Après ce triste événement, Thiago est retourné au « San Michele Arcangelo » et de là, il a eu une belle histoire. Il se marie avec une femme, adoptant le fils qu’elle avait déjà avec son précédent mari, mort brûlé devant elle, et peu de temps après, ils ont aussi une fille ensemble. Au fil du temps, il devient également le cuisinier du « San Michele Arcangelo ». Tout se passait bien, jusqu’à ce qu’une nuit une tragédie l’emporte… un soir alors qu’il conduisait pour rentrer chez lui avec sa famille, ils glissent dans une rivière avec la voiture à cause de trop de boue et meurent noyés.

La douleur, à ce jour, a été et continue d’être terrible. Thiago avait la caractéristique de toujours sourire, à tous moments, et s’asseyait généralement avec moi pour déjeuner car je mangeais à des heures différentes comme lui lorsqu’il finissait de préparer les déjeuners pour les enfants. Dans ces moments-là, il savait exactement que lorsque je, avec un geste, me frottais le visage, c’était parce que j’étais inquiet pour l’argent et cela se produisait presque tous les jours. Mais Thiago me disait toujours : « Je ne sais pas comment, mais un jour je t’aiderai financièrement avec la Mission, peut-être que je gagnerai à la loterie, mais en tout cas je t’aiderai ».
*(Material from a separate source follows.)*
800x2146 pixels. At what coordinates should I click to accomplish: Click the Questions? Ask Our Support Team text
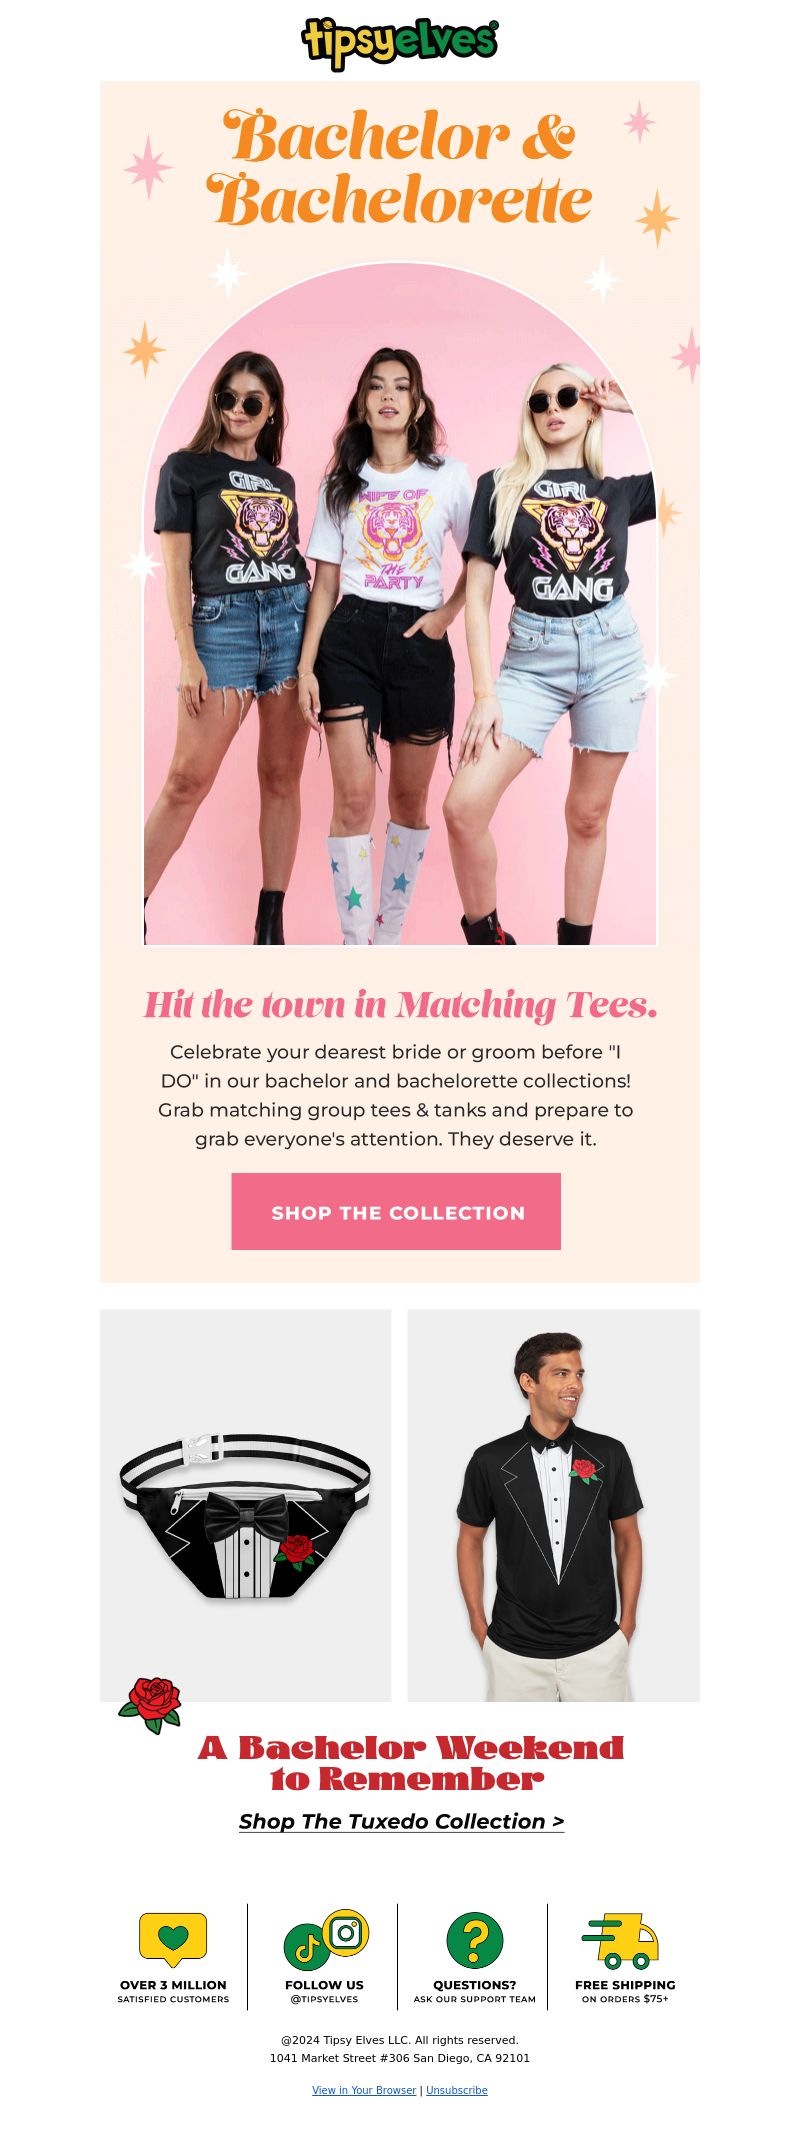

Pendant la pandémie de Covid, nous avons traversé peut-être le moment le plus difficile de tous car je ne savais plus à qui m’adresser pour faire avancer la Mission et nous étions proches de la faillite car il était impossible de soutenir la Mission elle-même avec ses dépenses, ses dettes et sans plus d’aide de nulle part pour ce qui se passait dans le monde à cause du Covid.
Dans ce scénario décourageant, il y avait un couple de la ville de São Paulo, au Brésil, qui nous avait annoncé qu’ils viendraient nous rendre visite à la Mission. La nuit avant leur arrivée, Thiago m’apparaît en rêve et me donne 2 citernes d’eau, très belles. Alors je lui ai demandé comment il pouvait me les donner puisqu’il était malheureusement mort et il a ri en me disant de me rappeler toutes les fois où je lui disais qu’il m’aiderait. Mais j’insistais et lui disais aussi comment il avait pu me les donner puisqu’il n’avait pas beaucoup dans la vie. Mais Thiago souriait comme il avait l’habitude de le faire dans la vie et me confirmait : « Je t’ai toujours promis que je t’aiderais et maintenant je t’aide ».

Je me suis réveillé et j’ai raconté le rêve à ma femme en lui disant ce que je pensais, à savoir que les deux personnes qui étaient sur le point de nous rendre visite étaient les deux citernes que Thiago m’avait données en rêve. C’est ce qui me venait à l’esprit en repensant au rêve. Et en effet, c’était ainsi, le couple était celui qui avait permis au San Michele Arcangelo de se relever et d’aller de l’avant dans ce moment très difficile. Il était banquier et a financé plusieurs rénovations puis a soutenu la Mission jusqu’à la fin de la pandémie de Covid.